[[ Supplied information, beginning ]]
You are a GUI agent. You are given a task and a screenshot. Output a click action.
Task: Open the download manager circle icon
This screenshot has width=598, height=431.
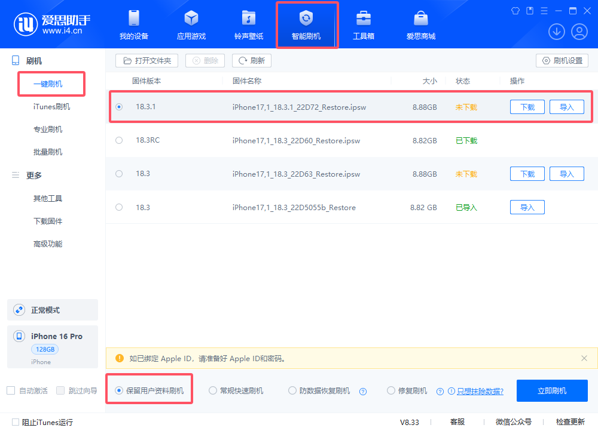pos(556,31)
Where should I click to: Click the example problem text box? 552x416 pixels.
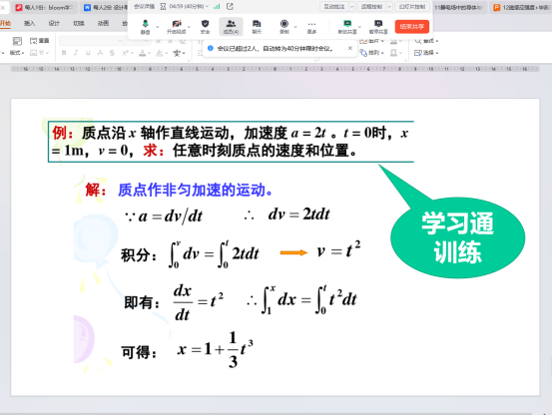(x=231, y=142)
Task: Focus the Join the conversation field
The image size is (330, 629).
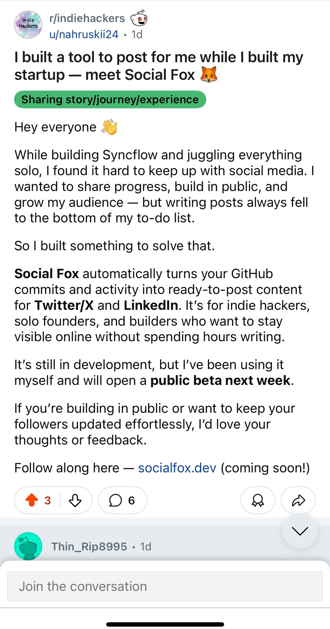Action: tap(165, 586)
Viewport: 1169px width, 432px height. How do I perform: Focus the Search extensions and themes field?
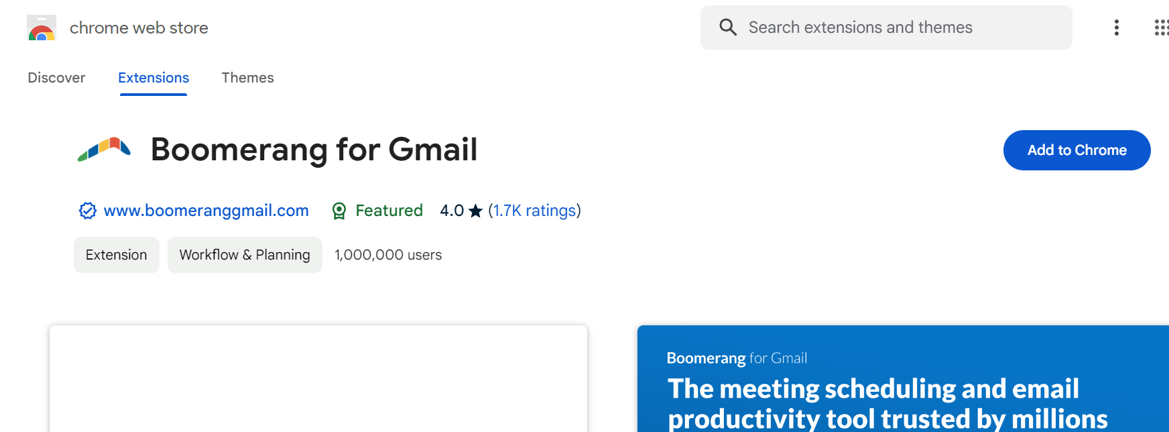point(885,28)
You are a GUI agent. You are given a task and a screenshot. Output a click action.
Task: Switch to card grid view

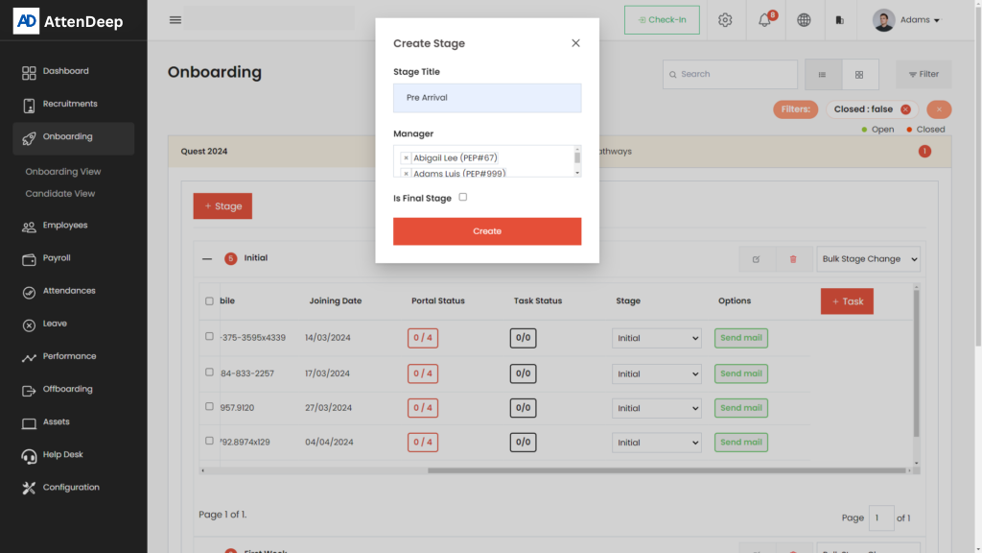[x=859, y=74]
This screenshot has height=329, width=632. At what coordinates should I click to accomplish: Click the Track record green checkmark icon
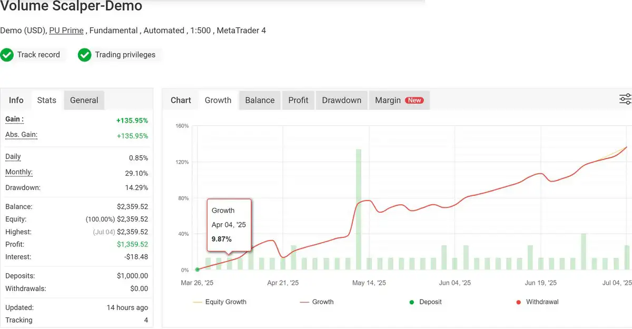click(7, 55)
[[ Supplied information, end ]]
**Requirement:**
Retype the listing exactly and drop the pictures.

**Solution:**
You are a GUI agent. You are given a task and a screenshot. Output a click action.
Task: Open the download manager circle icon
This screenshot has width=598, height=431.
pos(556,31)
Where should I click to: Click the example problem text box? 552x416 pixels.
(x=231, y=142)
Task: Focus the Join the conversation field
The image size is (330, 629).
Action: tap(165, 586)
Viewport: 1169px width, 432px height. How do I perform: Focus the Search extensions and themes field?
point(885,28)
You are a GUI agent. You are given a task and a screenshot. Output a click action.
Task: Switch to card grid view

[x=859, y=74]
This screenshot has height=329, width=632. At what coordinates should I click to accomplish: Click the Track record green checkmark icon
click(7, 55)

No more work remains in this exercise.